Not only was the weather bright and sunny but there was now a real mountain ahead. The grass and then rock on the north-west ridge of Arenig Fawr was appreciated all the more after so much struggling through heather. So was the wonderful spacious feeling of being on top of a well defined ridge with open sky around me instead of clinging mist. Although the mist gives an intimacy which accentuates the little details of the landscape it is really the openness on the top of high ridges which brings the mountain lover back to the hills again and again.

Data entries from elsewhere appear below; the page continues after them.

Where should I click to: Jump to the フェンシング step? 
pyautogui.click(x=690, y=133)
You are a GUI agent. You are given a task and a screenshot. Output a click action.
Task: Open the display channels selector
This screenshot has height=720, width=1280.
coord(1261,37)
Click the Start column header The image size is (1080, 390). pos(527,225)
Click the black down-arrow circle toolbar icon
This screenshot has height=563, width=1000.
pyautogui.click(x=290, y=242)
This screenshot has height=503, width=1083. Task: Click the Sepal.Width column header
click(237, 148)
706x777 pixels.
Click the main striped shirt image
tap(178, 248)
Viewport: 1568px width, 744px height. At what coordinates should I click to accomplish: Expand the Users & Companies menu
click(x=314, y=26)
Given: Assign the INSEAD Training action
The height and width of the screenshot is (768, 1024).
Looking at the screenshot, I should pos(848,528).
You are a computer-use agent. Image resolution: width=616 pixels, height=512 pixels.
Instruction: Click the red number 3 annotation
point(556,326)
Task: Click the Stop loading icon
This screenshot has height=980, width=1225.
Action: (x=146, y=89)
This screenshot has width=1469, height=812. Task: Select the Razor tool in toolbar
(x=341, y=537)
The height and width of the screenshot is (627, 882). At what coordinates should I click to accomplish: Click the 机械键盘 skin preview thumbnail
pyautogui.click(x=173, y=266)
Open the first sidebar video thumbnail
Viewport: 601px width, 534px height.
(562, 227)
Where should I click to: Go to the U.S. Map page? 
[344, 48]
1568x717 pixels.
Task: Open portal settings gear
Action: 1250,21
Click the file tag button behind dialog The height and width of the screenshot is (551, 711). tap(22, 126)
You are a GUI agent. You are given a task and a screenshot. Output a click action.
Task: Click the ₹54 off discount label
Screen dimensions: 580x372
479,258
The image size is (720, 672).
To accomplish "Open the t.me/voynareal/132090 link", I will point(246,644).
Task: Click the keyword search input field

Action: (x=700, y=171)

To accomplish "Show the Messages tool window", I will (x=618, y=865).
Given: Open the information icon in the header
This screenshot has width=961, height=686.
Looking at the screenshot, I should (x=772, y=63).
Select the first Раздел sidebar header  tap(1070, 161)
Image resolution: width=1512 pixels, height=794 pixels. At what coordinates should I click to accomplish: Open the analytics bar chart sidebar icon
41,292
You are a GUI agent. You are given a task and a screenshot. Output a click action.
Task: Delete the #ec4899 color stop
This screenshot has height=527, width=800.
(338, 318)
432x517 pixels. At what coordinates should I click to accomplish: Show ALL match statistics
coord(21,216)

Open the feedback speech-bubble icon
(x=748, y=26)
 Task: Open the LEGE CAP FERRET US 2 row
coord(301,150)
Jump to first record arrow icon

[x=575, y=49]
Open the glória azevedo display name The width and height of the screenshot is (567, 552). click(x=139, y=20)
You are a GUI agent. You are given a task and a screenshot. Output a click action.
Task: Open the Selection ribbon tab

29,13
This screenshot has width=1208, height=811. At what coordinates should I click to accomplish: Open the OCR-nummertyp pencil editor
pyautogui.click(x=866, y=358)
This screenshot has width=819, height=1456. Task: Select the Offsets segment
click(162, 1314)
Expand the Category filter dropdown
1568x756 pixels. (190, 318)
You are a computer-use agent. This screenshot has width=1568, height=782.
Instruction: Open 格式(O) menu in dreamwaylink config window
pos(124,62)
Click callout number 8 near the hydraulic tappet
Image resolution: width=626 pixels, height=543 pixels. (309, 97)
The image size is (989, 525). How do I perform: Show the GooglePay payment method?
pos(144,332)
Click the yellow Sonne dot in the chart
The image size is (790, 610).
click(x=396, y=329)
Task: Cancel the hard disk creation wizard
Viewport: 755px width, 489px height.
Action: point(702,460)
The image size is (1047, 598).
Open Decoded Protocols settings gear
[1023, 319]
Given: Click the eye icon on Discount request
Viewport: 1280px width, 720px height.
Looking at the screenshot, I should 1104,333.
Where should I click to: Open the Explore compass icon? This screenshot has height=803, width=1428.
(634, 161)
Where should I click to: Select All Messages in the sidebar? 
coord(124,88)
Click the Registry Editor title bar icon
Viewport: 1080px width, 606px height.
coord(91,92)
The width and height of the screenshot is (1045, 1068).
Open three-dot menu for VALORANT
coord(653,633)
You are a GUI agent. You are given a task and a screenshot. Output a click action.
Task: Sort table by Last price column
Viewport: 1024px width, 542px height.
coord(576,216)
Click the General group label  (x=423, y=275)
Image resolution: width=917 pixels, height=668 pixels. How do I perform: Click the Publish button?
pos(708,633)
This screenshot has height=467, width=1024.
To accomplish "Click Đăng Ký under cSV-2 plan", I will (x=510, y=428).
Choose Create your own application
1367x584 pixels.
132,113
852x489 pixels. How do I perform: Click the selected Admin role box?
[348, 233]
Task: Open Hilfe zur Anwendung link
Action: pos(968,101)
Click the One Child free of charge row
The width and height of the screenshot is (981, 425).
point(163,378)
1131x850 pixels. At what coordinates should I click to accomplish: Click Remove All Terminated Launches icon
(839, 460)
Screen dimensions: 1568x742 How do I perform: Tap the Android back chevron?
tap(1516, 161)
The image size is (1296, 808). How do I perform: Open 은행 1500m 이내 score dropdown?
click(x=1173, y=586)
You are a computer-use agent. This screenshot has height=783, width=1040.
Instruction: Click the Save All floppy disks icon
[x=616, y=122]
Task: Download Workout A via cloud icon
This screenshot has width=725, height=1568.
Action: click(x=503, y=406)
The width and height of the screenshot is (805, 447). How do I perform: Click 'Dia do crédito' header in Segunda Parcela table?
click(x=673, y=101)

The bold and rocky summit of Arenig Fawr was a good place to be as well. It carries not only a trig point but a memorial to the American crew of a Flying Fortress which crashed on this mountain in 1943. The south top is lower but equally bold and rocky, marked with a cairn. The book lists a third top on this mountain which it calls the South Ridge Top. Because their definition of a mountain requires only a reascent of 50 feet with no other qualifying criteria it is perhaps inevitable that a few oddities should creep in and this one is perhaps the oddest of the lot being just the biggest of a number of insignificant swellings on the south ridge of the mountain. It was fortunate that visibility was now perfect for I would surely have had some doubts about which bump to go up otherwise. In fact this top had a certain significance for me being my number 100 of the walk.
The col ahead was very boggy indeed but being now used to constantly wet feet I thought little of it. Moel Lyfnant is a predominantly grassy hill, pleasant enough in the sunshine but lacking the rocky ridges of its higher and more interesting neighbour.
As I came down westwards I spotted what looked like a pleasant campsite on the slopes of Gallt y Daren where a small ravine debouched in a grassy delta. I decide to investigate this place rather than camp in the rather boggy valley. I went up hoping that there would be somewhere flat to put the tent and indeed it turned out to be a very beautiful site. As soon as I had the tent up it started to rain again.